------ RECORDS FOR THIS TASK ------

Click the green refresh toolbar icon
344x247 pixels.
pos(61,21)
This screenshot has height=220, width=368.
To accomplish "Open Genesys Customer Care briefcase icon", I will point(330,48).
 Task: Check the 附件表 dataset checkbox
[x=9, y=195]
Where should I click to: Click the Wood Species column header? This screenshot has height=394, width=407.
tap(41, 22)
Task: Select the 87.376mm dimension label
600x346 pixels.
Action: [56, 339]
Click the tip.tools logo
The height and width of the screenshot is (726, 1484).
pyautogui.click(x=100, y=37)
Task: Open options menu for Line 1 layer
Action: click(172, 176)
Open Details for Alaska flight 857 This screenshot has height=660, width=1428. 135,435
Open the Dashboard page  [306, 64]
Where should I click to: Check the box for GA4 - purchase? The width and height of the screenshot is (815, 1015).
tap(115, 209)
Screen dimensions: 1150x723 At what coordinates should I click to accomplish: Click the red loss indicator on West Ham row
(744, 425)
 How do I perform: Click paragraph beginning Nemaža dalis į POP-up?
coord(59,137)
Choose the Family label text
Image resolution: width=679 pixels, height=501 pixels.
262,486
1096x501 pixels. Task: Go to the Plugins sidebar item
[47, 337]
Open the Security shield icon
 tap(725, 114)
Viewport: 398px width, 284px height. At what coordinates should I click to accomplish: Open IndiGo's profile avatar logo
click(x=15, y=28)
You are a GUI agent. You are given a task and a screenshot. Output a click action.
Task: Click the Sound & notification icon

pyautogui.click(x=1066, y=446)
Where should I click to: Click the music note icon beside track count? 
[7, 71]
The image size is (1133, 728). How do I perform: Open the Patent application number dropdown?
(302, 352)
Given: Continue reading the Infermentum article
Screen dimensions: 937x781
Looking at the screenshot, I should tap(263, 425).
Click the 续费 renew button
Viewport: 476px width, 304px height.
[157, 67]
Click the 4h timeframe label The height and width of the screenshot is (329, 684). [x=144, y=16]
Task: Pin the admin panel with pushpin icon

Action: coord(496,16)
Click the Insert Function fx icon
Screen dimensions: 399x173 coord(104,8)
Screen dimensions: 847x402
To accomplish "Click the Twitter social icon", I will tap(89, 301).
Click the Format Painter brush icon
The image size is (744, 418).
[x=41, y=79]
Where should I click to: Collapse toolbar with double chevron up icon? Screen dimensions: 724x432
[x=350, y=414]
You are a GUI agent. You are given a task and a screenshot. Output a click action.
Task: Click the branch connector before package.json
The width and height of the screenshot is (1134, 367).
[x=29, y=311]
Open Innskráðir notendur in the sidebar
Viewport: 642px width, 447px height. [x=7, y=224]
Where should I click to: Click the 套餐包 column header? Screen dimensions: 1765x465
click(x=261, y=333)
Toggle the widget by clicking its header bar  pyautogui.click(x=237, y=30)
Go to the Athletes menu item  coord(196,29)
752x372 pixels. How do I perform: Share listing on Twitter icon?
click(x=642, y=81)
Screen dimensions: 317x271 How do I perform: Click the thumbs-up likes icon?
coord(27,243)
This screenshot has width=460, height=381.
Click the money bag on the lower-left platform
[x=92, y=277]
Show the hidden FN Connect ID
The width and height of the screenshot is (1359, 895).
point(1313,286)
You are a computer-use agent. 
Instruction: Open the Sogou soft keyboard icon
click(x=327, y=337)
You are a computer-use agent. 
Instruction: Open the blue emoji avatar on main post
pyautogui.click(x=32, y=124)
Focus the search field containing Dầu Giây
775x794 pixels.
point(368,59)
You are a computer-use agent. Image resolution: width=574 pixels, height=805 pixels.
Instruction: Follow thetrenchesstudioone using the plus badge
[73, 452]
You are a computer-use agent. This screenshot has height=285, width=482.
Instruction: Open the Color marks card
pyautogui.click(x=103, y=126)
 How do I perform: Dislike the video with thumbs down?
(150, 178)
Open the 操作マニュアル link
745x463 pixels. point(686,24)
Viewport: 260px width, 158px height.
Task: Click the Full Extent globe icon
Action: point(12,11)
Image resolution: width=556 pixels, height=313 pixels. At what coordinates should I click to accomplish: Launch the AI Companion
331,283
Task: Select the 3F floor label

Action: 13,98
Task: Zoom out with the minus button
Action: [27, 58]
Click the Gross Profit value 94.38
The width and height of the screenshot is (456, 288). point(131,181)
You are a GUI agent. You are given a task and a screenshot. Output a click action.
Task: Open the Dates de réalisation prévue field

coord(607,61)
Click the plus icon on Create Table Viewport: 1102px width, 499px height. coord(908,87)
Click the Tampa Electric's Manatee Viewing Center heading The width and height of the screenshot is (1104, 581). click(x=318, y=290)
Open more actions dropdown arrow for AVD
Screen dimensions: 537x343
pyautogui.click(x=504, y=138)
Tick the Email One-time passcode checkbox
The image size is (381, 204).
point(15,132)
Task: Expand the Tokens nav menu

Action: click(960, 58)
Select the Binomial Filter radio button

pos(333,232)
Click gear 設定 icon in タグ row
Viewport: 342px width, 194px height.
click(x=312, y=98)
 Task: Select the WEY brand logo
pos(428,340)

------

• ABOUT THIS TASK
The lines to retype, exactly and only, run from the first line of the material through the line with "Open the Dashboard".

• RESULT BELOW
Click the green refresh toolbar icon
344x247 pixels.
pos(61,21)
This screenshot has height=220, width=368.
To accomplish "Open Genesys Customer Care briefcase icon", I will point(330,48).
 Task: Check the 附件表 dataset checkbox
[x=9, y=195]
Where should I click to: Click the Wood Species column header? This screenshot has height=394, width=407.
tap(41, 22)
Task: Select the 87.376mm dimension label
600x346 pixels.
Action: [56, 339]
Click the tip.tools logo
The height and width of the screenshot is (726, 1484).
pyautogui.click(x=100, y=37)
Task: Open options menu for Line 1 layer
Action: click(172, 176)
Open Details for Alaska flight 857 This screenshot has height=660, width=1428. 135,435
Open the Dashboard page  [306, 64]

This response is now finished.